Pour en revenir à ce que je disais avant de dériver, je suis persuadé que les genres et les styles en bande dessinée ne sont jamais réellement dépassés, qu’ils sont toujours efficaces, quels qu’ils soient, à condition d’être associés à la bonne histoire. Par exemple, je serais tout à fait enthousiasmé de lire une aventure traitée avec un style proche de celui d’Harold Foster(2) ou encore de Raymond Poïvet(3); quelques ajustements dans la forme, dans l’expression des codes narratifs et nous aurions là une œuvre très intéressante. Avec un scénario solide à se mettre sous la dent, beaucoup de jeunes lecteurs apprécieraient probablement et dévoreraient une telle œuvre en étant persuadés qu’il s’agit là de styles graphiques actuels, voire révolutionnaires!

Tant qu’à y être, j’irai encore plus loin dans le même ordre d’idée : Je demeure convaincu que toute histoire peut être mise en image avec quelque style que ce soit, il y en a simplement un dans le lot qui est plus approprié que les autres et il s’agit de le trouver!… Ce qui ne se produit malheureusement pas dans tous les cas.

Pour ma part, j’aurais pu traiter Millénaire avec un tout autre style, mais je me suis dirigé d’instinct et spontanément vers celui qu’on lui connaît; j’espère ne pas avoir fait fausse route…

- Il semble bien qu’à ce jour, commentaires et critiques vous donnent entièrement raison.

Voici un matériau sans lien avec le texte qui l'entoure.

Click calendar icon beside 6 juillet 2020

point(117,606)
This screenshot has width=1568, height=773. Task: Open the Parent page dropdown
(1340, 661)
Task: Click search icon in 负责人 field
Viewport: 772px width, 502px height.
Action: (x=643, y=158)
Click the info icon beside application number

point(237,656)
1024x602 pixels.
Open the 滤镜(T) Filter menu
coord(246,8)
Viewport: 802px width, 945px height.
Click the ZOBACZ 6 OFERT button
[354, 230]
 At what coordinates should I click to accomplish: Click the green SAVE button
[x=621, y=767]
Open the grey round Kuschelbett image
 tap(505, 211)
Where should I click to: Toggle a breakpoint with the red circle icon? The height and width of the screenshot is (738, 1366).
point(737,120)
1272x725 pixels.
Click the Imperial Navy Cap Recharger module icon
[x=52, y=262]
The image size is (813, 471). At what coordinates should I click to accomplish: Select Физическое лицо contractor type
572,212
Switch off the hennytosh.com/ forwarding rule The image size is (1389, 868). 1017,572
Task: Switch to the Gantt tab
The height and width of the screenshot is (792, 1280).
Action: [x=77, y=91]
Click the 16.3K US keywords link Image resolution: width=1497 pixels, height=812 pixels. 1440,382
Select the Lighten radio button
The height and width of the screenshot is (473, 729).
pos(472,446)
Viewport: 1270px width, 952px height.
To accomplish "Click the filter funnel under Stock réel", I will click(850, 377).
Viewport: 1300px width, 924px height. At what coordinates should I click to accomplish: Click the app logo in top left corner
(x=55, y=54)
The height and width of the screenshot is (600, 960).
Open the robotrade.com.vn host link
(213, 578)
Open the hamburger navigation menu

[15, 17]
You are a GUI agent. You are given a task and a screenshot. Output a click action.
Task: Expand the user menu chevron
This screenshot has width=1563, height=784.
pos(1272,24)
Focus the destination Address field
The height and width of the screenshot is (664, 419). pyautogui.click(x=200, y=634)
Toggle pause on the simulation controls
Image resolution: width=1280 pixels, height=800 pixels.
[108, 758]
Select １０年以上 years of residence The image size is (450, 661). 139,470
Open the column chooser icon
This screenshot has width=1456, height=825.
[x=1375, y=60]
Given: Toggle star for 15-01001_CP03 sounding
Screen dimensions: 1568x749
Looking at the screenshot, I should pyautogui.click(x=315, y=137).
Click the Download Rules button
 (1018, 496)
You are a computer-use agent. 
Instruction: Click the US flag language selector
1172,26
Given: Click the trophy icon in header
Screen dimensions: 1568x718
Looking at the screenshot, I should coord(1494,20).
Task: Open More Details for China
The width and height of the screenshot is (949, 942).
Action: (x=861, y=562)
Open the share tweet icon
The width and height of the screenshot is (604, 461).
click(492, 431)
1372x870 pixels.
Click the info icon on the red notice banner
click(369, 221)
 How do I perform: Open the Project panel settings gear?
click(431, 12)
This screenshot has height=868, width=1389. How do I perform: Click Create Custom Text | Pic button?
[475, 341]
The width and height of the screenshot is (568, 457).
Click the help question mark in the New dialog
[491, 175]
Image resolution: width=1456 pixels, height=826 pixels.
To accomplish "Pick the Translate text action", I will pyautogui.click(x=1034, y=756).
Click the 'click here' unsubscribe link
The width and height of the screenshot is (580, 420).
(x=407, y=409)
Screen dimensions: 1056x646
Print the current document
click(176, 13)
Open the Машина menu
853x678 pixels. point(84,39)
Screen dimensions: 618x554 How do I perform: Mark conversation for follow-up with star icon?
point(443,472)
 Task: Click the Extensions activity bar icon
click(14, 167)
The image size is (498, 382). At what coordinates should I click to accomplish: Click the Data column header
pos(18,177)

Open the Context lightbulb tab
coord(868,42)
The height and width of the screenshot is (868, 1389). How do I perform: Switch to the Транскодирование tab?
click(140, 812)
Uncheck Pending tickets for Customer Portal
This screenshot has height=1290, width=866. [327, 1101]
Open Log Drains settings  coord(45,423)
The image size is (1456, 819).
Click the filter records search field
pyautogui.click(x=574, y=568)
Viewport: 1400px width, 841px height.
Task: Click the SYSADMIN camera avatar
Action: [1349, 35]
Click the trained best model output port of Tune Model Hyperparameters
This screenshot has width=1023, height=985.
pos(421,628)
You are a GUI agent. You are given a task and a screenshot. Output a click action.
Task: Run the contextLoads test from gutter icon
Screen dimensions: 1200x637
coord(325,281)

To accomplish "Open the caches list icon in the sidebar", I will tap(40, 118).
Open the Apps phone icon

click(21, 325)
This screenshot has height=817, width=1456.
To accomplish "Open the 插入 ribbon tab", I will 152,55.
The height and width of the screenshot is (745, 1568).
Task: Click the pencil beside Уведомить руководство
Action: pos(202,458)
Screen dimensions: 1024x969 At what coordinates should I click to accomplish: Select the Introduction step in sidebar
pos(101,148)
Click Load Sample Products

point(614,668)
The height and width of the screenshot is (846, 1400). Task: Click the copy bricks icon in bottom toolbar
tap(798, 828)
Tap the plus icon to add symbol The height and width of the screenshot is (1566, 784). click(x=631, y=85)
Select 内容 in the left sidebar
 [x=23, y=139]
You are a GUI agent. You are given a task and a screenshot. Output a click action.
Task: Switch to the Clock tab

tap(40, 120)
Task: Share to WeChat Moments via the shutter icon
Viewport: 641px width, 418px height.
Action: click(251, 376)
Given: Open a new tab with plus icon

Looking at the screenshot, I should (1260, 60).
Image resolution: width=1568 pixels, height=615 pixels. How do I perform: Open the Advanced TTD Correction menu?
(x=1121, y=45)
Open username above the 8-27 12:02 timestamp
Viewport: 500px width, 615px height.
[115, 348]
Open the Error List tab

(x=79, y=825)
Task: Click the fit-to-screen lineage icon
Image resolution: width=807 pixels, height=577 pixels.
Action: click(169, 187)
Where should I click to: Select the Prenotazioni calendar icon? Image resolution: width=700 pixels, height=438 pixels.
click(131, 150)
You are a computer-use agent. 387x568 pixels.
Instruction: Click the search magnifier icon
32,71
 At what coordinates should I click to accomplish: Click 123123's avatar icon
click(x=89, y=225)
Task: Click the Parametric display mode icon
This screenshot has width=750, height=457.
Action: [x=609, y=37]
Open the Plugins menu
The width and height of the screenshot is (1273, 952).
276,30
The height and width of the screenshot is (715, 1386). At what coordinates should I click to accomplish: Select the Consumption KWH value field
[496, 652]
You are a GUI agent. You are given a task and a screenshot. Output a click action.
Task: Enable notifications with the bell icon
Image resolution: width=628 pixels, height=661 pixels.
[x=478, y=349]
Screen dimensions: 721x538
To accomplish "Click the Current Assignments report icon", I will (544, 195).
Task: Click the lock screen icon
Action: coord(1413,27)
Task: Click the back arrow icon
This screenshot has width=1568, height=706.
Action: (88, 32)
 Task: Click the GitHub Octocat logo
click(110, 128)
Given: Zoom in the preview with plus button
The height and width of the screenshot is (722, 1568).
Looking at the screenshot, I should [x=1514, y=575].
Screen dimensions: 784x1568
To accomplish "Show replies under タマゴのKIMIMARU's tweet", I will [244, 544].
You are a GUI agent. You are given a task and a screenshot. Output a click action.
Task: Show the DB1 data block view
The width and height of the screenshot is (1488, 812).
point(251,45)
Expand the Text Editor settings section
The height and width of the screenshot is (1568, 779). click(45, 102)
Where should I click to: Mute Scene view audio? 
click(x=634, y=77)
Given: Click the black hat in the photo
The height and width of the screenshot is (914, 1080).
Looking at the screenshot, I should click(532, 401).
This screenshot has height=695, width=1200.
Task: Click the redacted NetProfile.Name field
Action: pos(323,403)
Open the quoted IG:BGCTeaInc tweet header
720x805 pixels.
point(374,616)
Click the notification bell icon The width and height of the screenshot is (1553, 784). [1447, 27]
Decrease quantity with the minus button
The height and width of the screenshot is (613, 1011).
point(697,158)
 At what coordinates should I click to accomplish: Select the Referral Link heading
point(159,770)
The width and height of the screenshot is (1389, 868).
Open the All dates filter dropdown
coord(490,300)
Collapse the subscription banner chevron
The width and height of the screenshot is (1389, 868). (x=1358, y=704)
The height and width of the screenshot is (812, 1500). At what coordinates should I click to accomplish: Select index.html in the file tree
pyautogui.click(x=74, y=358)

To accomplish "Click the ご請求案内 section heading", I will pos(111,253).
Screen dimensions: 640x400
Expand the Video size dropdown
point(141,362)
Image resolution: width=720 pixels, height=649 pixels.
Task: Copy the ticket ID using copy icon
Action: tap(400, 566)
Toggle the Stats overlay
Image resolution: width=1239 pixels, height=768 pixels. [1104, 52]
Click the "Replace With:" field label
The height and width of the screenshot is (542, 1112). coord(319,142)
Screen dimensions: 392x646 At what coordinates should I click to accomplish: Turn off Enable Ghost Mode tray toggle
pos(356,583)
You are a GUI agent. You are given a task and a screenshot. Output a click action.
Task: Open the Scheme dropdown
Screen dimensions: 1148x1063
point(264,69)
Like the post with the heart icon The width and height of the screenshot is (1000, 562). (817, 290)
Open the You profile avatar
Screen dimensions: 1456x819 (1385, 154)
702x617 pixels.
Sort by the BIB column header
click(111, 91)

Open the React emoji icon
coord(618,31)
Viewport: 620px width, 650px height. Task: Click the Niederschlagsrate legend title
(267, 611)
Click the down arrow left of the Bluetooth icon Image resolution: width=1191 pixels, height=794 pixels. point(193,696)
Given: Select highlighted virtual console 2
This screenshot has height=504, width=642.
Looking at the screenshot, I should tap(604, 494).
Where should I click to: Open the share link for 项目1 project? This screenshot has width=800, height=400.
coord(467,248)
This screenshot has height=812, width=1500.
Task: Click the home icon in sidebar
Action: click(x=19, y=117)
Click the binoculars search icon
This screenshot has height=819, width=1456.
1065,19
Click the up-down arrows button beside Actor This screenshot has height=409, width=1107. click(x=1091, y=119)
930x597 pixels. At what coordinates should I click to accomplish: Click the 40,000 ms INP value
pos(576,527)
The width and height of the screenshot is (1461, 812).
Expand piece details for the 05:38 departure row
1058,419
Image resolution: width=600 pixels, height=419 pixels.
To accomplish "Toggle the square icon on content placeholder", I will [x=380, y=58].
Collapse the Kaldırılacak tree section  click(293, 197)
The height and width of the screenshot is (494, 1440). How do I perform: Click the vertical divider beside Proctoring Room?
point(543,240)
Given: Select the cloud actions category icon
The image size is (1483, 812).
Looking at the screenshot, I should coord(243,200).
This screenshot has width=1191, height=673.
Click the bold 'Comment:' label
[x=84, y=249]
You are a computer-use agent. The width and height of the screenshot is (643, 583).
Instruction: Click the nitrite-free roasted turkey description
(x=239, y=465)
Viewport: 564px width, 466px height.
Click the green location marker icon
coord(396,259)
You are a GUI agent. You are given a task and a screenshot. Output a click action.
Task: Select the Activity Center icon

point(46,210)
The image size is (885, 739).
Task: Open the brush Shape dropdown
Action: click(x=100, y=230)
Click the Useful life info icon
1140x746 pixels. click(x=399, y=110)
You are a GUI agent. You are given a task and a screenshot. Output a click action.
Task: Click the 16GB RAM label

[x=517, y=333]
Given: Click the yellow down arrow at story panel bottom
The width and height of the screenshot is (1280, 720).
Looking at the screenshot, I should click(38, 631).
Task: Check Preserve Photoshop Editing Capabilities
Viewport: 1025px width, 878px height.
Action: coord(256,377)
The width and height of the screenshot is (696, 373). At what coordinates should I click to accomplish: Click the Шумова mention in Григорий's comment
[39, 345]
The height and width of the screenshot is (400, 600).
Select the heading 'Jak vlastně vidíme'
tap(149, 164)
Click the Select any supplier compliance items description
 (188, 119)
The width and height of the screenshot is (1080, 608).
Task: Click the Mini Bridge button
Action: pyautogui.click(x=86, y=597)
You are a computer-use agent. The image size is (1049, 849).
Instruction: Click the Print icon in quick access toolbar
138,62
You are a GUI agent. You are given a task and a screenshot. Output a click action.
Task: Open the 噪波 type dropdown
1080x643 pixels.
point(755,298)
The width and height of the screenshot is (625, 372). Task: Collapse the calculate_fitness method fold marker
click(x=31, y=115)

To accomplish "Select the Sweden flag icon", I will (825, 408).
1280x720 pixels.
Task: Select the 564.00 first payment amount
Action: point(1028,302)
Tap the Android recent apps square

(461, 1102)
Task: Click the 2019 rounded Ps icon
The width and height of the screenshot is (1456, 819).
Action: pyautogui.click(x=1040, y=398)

Ceux qui en douteraient auront l’occasion de vérifier la justesse de ce choix en parcourant les pages de « L’Haleine du Diable » dès maintenant!

Propos recueillis par D. Coriolan pour « L’Écrivain Publique » de Pinelle-sur-Gué

  1. F. Miville-Deschênes fait ici, en saisissant la perche tendue par l’Auteur, un clin d’œil à Marcel Gotlib et à ses « Rubriques-à-Brac » (voir tome 4, page 11, première bande).
  2. Harold Foster fut le dessinateur de « Prince Vaillant »
  3. Raymond Poïvet est connu pour sa collaboration avec le scénariste Roger Lécureux, ils publièrent, dans Pif, l’une des premières bande dessinée de science-fiction : « Les Pionniers de l’Espérance ».